Student’s Corner

Wangari Maathai: A Look into Sustainability and Colonialism

     Wangari Maathai helped decolonize Kenya by teaching women not just how to plant trees, but she educated them on the entire process of harvesting seeds and maintaining their plant life in order to continue living off the land. By educating women specifically, she was able to give women the knowledge and, consequently, the freedom to sustain themselves without falling financially dependent upon men. Under Maathai’s Green Belt Movement, women in Kenya were empowered in the sense that they were now able to grow their own food and feed their families–women could feed starving children in the face of financial hardship, which directly correlates with Maathai’s story about her kids asking for snacks one day at the pool. 

     Not only were these newly planted trees great for the community, but they were great for the ecosystem. As European colonizers forced their way into their lands and homes and stripped the land of its lush forests and green space for their own economic gain and personal land use, the ecosystems were deteriorating rapidly; just as the beginning of Taking Root demonstrates, the destruction of just one fig tree could directly impact a stream of which an entire group of people depended upon for clean water. Colonization kick-started a domino effect of adverse ecosystem degradations throughout Kenya that was especially devastating considering that the Kenyan communities survived off of the land itself and its ecosystem services: the health of the people was determined by the health of the land. 

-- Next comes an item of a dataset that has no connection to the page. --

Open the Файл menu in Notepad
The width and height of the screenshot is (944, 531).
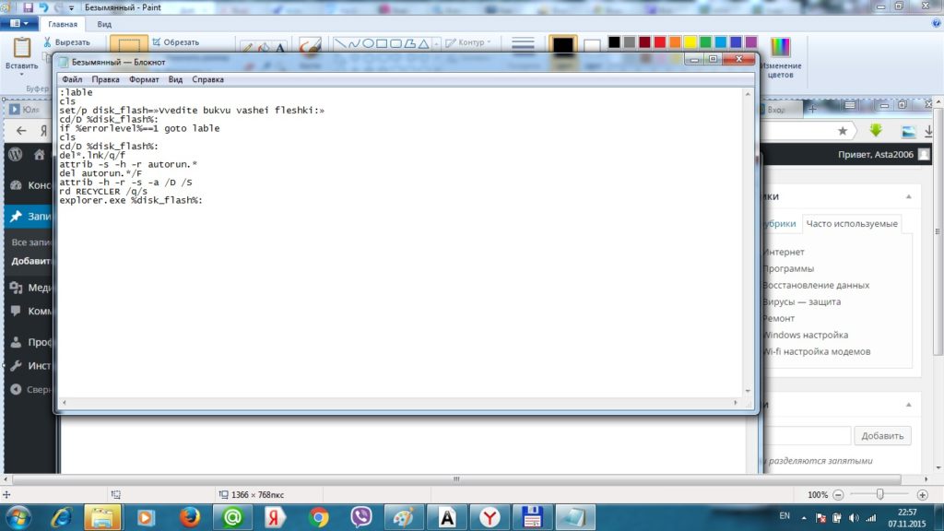coord(72,80)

     When Maathai stepped in and educated women (a vastly underlooked population), the Kenyans were able to reclaim their land by returning forests to their natural, biodiverse states to produce clean food, water, and shelter for their communities. Maathai was able to foster food security among the Kenyans and in the most natural, sustainable way there is. Additionally, civic empowerment and women’s rights are particularly important for developing countries even today–by educating women and teaching them how to support themselves, they are able to spend more time of their early lives in schools before being forced into marriages for money to survive, thus closing some of their reproductive window so they don’t have to have kids so early (which ultimately causes them to have less kids, which decreases the birth rate of the entire population over time: educating women can play a crucial role in controlling population growth in developing countries). Maathai’s work in the Green Belt Movement helps both women and the environment thrive in the face of colonialism.

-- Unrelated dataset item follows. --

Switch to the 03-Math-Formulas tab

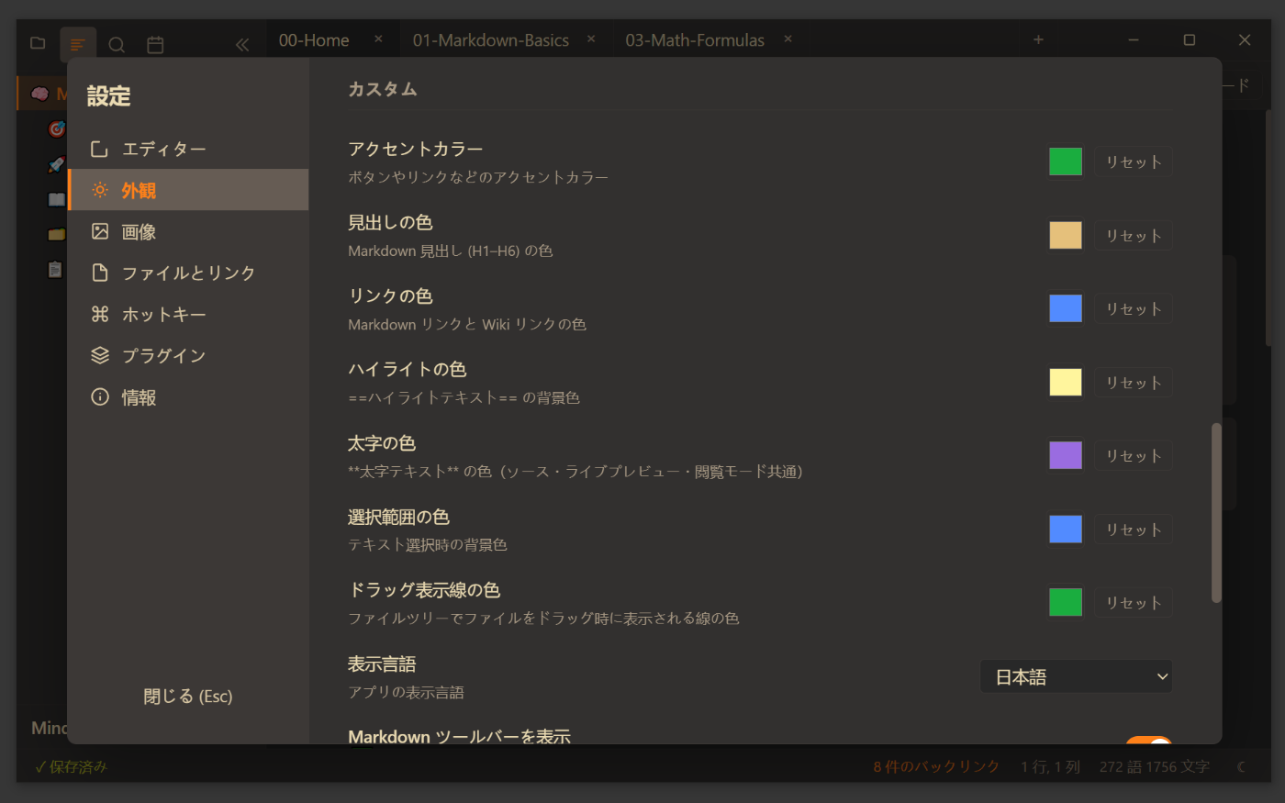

     The colonizers of Kenya in Taking Root were tearing down the land and disrupting the peace and way of life of the Kenyans who were previously living in harmony with the land and its natural resources. However, these natural resources were only seen as commodities to be taken and sold for profit by the colonizers. This economic greed is what would fuel Europeans and Americans into the plantation mindset as capitalism and industrialization took root in the Western world. Fortunately, even in more modern times than Maathai’s, we have activists working towards food justice and sustainable solutions to decolonize the perpetuating effects of colonialism. In her own way, Maathai was cultivating food sovereignty by promoting not only access to sustainable and nourishing foods but the knowledge needed to cultivate these foods by the people who needed it the most themselves.